Prior to making ANY recommendations to change the process of certification, ask several questions…
1. How does the change promote access to certification for qualified patients? How does it assure a legitimate patient with a qualifying condition can obtain a certification?
2. How does the proposed change protect the integrity of the certification process? Is it held to the same (rather than a higher) standard as a pain clinic or other primary care practice?
3. What flexibility does the proposed change allow a competent physician to best care for an individual patient with special needs? Consider homebound patients, patients in remote locations, weather, and urgency to meet the renewal deadlines, etc.
4. How does the proposed change allow a qualified patient to meet the standards to qualify for the card?
5. Does the proposed bill promote access to certification or prosecution of the patient?
Please consider the following:
Use of my 5 point definition of ‘bona fide’ will not overly restrict or micromanage the certification process, while allowing physician judgment and the ability to justify individual physician actions in specific patient settings- the traditional approach to the regulation of medicine via the professional board.
Signature mills, selling certifications based on ‘affidavits’ or spot decisions of questionable medical judgment (you ‘look’ like you have crohn’s disease or chronic pain, so here you go…), no record clinics, presigned certifications, or certifications by telephone, mail, or on line forms will not stand up to the 5 point definition.
Base the legitimacy of the certification on the medical decision making process, not the setting.
Consider the needs of rural communities in remote parts of the state which cannot support a full time, local certification clinic and where local physicians may be barred from writing certifications due to employer policy. Do you expect everyone in the state to drive to Detroit or Grand Rapids to get a certification from a full time certification clinic that derives less than 50% of their business from certifications? Does that promote access to certification as the voters anticipated?

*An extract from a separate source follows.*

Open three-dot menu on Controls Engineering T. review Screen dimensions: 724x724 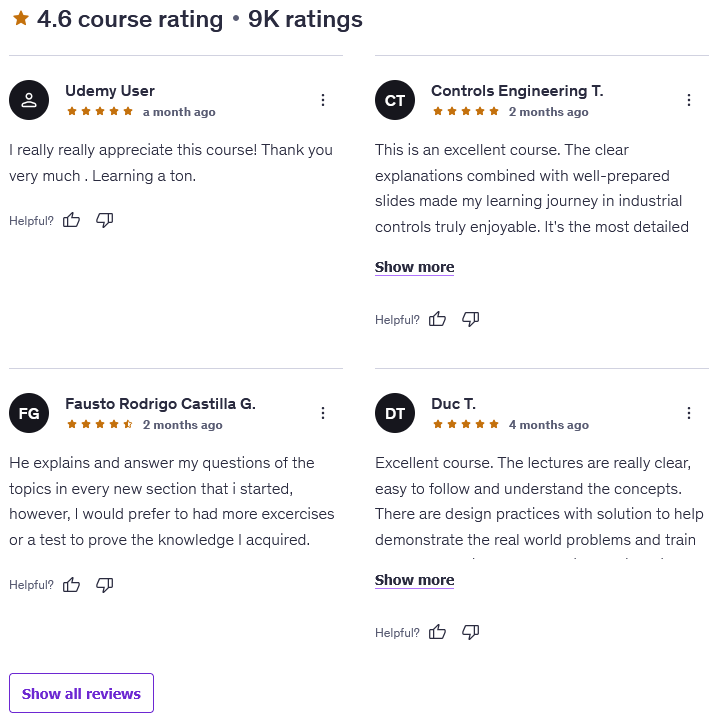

Consider promoting the participation of primary care doctors as a way of reducing the need for certification clinics. Primary care doctors want a standard to follow to protect their licenses. They need the comfort of knowing what is expected of them and are now getting that from the board. Their main need now is protection against the unjustified restrictions placed on their practices by their employers.
Consider issuing a special ‘rider’ or ‘endorsement’ for telemedicine through the medical board. In order to practice telemedicine in Michigan, require not only a medical license, but demonstration of experience or specialty training in telemedicine (like a 6 hour CME course outline ‘best practices’, legal considerations, and technology).
Telemedicine could simply be specifically allowed in the Bill, with restrictions to prevent abuse:
1. Physical residence in the State of Michigan of the telemedicine physician
2. Professional qualifications above the ‘valid medical license’ required by the MMMA
a. Valid DEA registration
b. No history of Board Discipline
c. Demonstrated experience with telemedicine
3. Telemedicine could only be offered at sites where the physician physically conducts live clinics at periodic intervals- monthly to quarterly for example.
4. A licensed health care professional must be present with the patient during the video conference.
5. Written justification for the telemed rather than a live visit must be documented in the chart.